I use and get paid for my nutch expertise.
I have some experience.
I don't just speak for myself but also for some people who use nutch now,
have a commercial interest in nutch and who will contribute money to the
effort.
This money is not a great deal but it could both escalate and become
ongoing.
I sympathize with the people who are (with no offense to any side, if
there really is one) the complainers.
I am grateful to the coders.
I can and do make code improvements to nutch for my own uses that nobody
ever sees.
I have a web interface (sort of), and many other tools that work with nutch,
from maps to communication with nutch via telephone.
I expect to gain from my association with nutch although how I can't really
put my finger on yet.
I wouldn't say that I'm frustrated - I'd describe it more as a feeling of
hope mixed with helplessness and despair.
I think the moment is almost gone.
Im old and scatterbrained and don't spell check or reread before I post.
I will elaborate as soon as I see this on the list - but I don't like to
type until I know what I have to deal with, I have about 3000 emails a day
to sift through and I have so many email addresses I've signed up for that I
never really know whether I'm going to hit the wrong list or something or
whatever.

Greg.


RE: project vitality?

2006-03-05 Thread David Wallace
Hello all,
I think Nutch is a fantastic product.  I used 0.6 initially, then 0.7. 
My 0.7 installation is in production, and mostly works really well.  I
haven't made the move to 0.8 yet, because the direction that Nutch has
gone for 0.8 is quite different from what my organisation requires from
its search engine.
 
I owe Doug and the team a huge thank-you for all the effort they've put
into Nutch.  Well done.
 
However, it's a sad day when someone like Richard Braman gets shot down
in flames for making some fair and valid criticisms of the Nutch
project.  Apart from his statement about Nutch being in proof of
concept stage, I agree with everything Richard has said.  The
documentation DOES leave a fair bit to be desired.  The initial learning
curve CAN be precipitous.  It's easy to get confused with all the
various settings in the XML configuration files and the various
plug-ins.  I can understand that he doesn't feel that he's in a position
to contribute to the documentation base, because he doesn't know all the
answers yet.
 
I think moving everything, including the tutorial, to the Wiki is a
fine idea; provided that we encourage new users to comment on what did
and didn't work for them.  I think we'll find there's a lot of common
ground among their comments.  Long-term readers of the nutch-user
mailing list know that many newbies ask the same questions.  
 
Also, I've lost count of the number of times someone has posted
something to the effect of I'll pay someone to give me Nutch support,
simply because they find the existing documentation and mailing lists
inadequate.  Usually, that person gets told that the best way to get
Nutch support is to ask questions on the mailing list; but since
questions often go unanswered, this isn't a very good way to get Nutch
support at all.
 
All of this is acceptable in a product that hasn't yet reached version
1.0.  The code has moved ahead faster than the documentation; and
that's fine, provided the documentation will eventually catch up. 
Maybe, once 0.8 is deemed production-worthy, the team should down tools,
stop coding, and put some effort into really producing a really lovely
set of documentation, including a comprehensive FAQ.  I believe that
this will help grow the user base, faster than adding new features ever
could.
 
So in summary, well done to the Nutch team for this great product. 
Well done to Richard Braman for pointing out what could be done.  And
let's all not flame people whose opinions differ from our own.
 
David.


This email may contain legally privileged information and is intended only for 
the addressee.

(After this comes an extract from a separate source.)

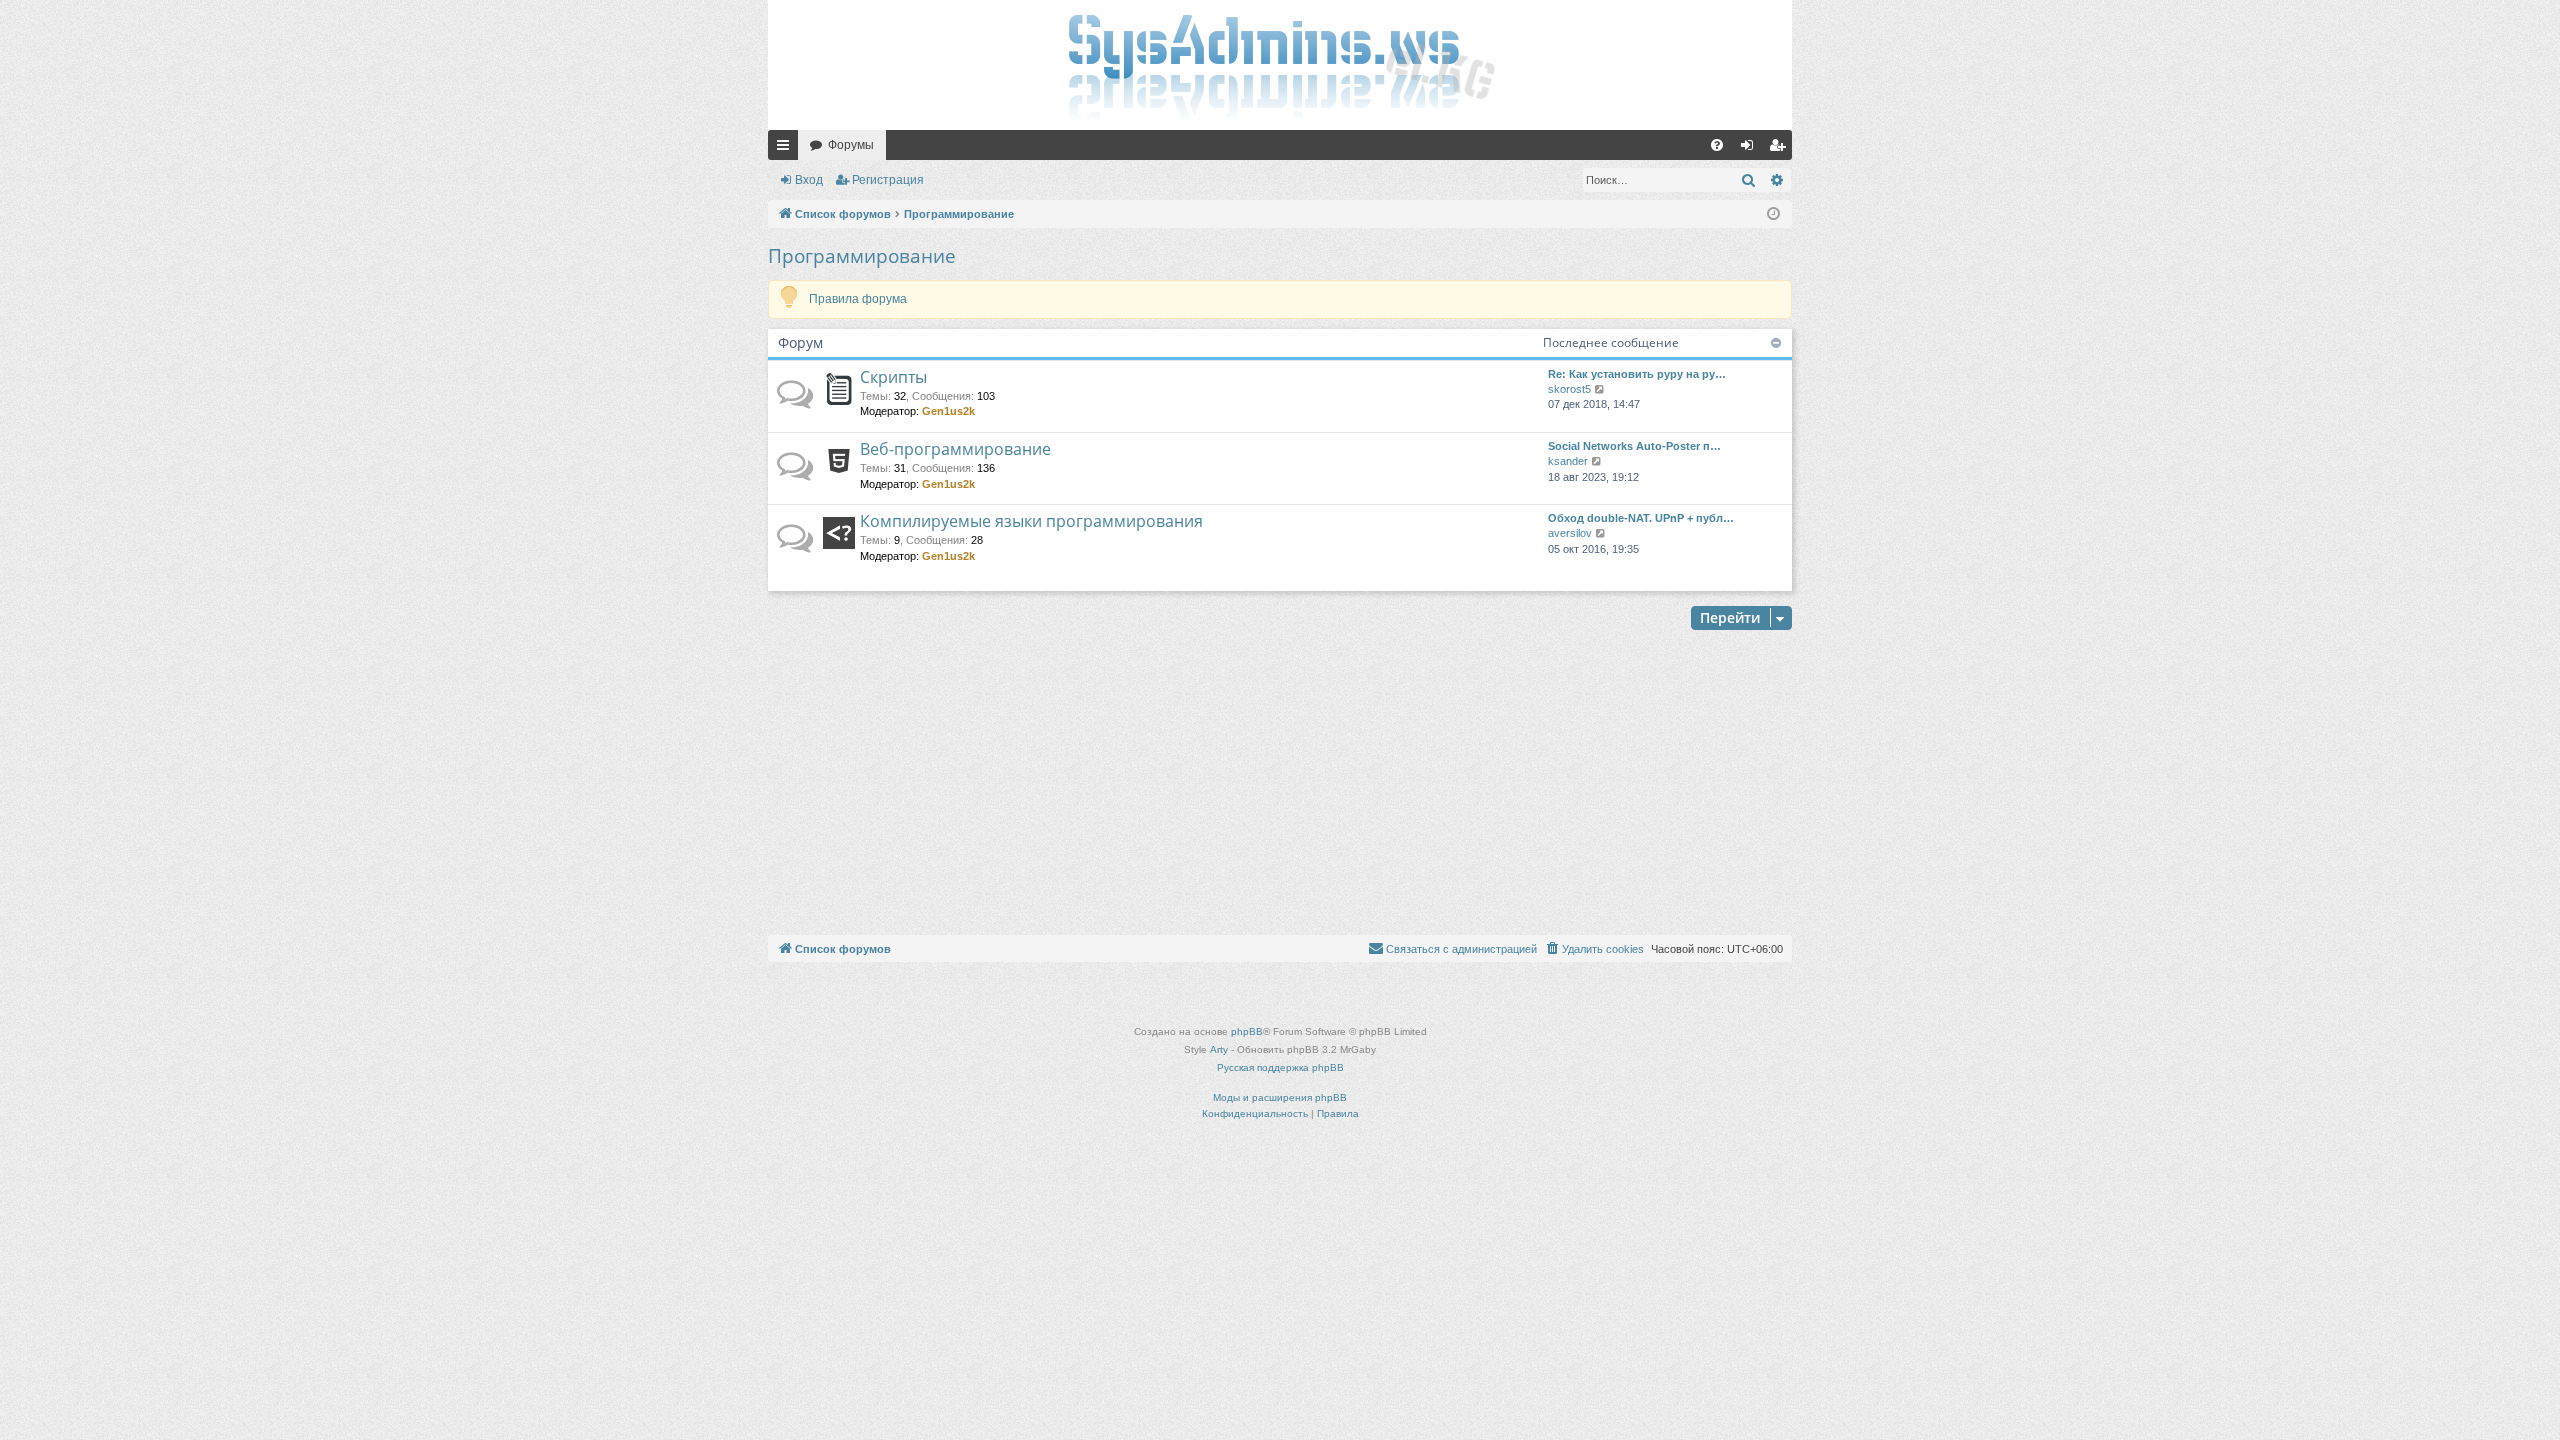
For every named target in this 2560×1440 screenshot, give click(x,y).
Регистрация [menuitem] (1781, 149)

It is not necessarily the official view or 
communication of the New Zealand Qualifications Authority. If you are not the 
intended recipient you must not use, disclose, copy or distribute this email or 
information in it. If you have received this email in error, please contact the 
sender immediately. NZQA does not accept any liability for changes made to this 
email or attachments after sending by NZQA.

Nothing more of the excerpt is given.